Du fragst mich, was du als Patin meiner Tochter Lisa zu ihrem fünften Geburtstag schenken könntest. Wie du ja schon erlebt hast, ist Lisa zur Zeit in einer rosa-pinken Prinzessinnen-Glitzer-Phase. Deshalb dachte ich mir, dass ihr das Bilderbuch „Prinzessin auf der Erbse“ von Hans Christian Andersen mit den Illustrationen von Eve Tharlet gefallen könnte. Bestimmt würde sie schon der Einband mit der Prinzessin, die vor einer Beige rosafarbener Matratzen steht, begeistern. In einem Internetshop habe ich auch Badesalz gesehen. Gemäss Beschreibung des Herstellers färbt das duftende Salz das Badewasser rosa und lustige Märchenwald-Konfetti-Figuren schwimmen auf der Wasseroberfläche. Dir als Märchentante kann dieses Salz nur gefallen. Sorry, Schwesterchen, Märchentante ist nicht despektierlich gemeint. Ich teile doch deine Meinung, dass Märchen pädagogisch sinnvoll sind. Dass sie helfen, eigene Erfahrungen und Gefühle einzuordnen, erlebe ich eins zu eins bei Lisa.

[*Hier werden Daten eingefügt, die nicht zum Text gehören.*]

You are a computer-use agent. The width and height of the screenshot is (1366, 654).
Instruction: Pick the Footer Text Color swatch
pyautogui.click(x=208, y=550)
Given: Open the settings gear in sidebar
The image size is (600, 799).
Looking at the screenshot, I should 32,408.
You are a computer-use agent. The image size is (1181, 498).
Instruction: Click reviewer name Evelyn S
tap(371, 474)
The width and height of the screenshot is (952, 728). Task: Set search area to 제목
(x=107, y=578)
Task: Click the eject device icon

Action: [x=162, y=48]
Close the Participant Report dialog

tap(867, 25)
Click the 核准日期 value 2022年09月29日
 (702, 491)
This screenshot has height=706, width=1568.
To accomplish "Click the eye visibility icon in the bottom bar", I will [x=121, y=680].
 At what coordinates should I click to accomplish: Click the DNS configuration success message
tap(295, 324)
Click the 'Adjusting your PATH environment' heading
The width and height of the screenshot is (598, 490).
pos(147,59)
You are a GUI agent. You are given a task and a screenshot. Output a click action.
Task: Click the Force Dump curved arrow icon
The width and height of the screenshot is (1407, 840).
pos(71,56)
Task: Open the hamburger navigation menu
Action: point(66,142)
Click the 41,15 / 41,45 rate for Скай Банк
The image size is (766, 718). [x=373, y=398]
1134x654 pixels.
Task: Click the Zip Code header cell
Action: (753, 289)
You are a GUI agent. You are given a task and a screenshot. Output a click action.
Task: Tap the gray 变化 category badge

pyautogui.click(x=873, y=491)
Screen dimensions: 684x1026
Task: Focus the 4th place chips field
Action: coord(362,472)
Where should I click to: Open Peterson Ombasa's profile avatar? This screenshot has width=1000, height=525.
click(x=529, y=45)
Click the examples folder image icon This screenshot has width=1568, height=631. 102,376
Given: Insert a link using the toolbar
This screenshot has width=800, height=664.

Ist die Maus in Äsops Fabel ängstlich, erlebt auch Lisa Angst, begegnen Hänsel und Gretel der Hexe mutig, spürt auch Lisa, dass Mut gut tut.

Habe ich dir schon gesagt, dass Lisas Lieblingsmärchen zur Zeit „Dornröschen“ ist? Mindestens jeden zweiten Abend vor dem Schlafengehen bettelt sie, dass ich ihr das Märchen von der Prinzessin erzähle, die sich an einer Spindel den Finger blutig sticht und die daraufhin in einen 100-jährigen Schlaf verfällt.

So, nun werde ich noch einige Rezeptblogs durchstöbern. Ich hoffe, ich finde ein etwas spezielles Rezept für einen Gugelhopf. An Lisas Geburtstag, den wir ja am frühen Abend feiern, wird es Kürbissuppe und Gugelhopf geben. Weisst du, in Zeiten von Regenbogentorten und anderen übertriebenen Backkunstwerken möchte ich dem guten, alten Gugelhopf ein Revival gönnen. Ich werde schauen, dass der Kuchen auch ohne Lebensmittelfarbe ziemlich rosa wird - vielleicht mit Tiefkühl-Himbeeren - und vor allem, dass er sich besser schneiden lässt, als jener im Märchen "Der grossmächtige Gugelhopf".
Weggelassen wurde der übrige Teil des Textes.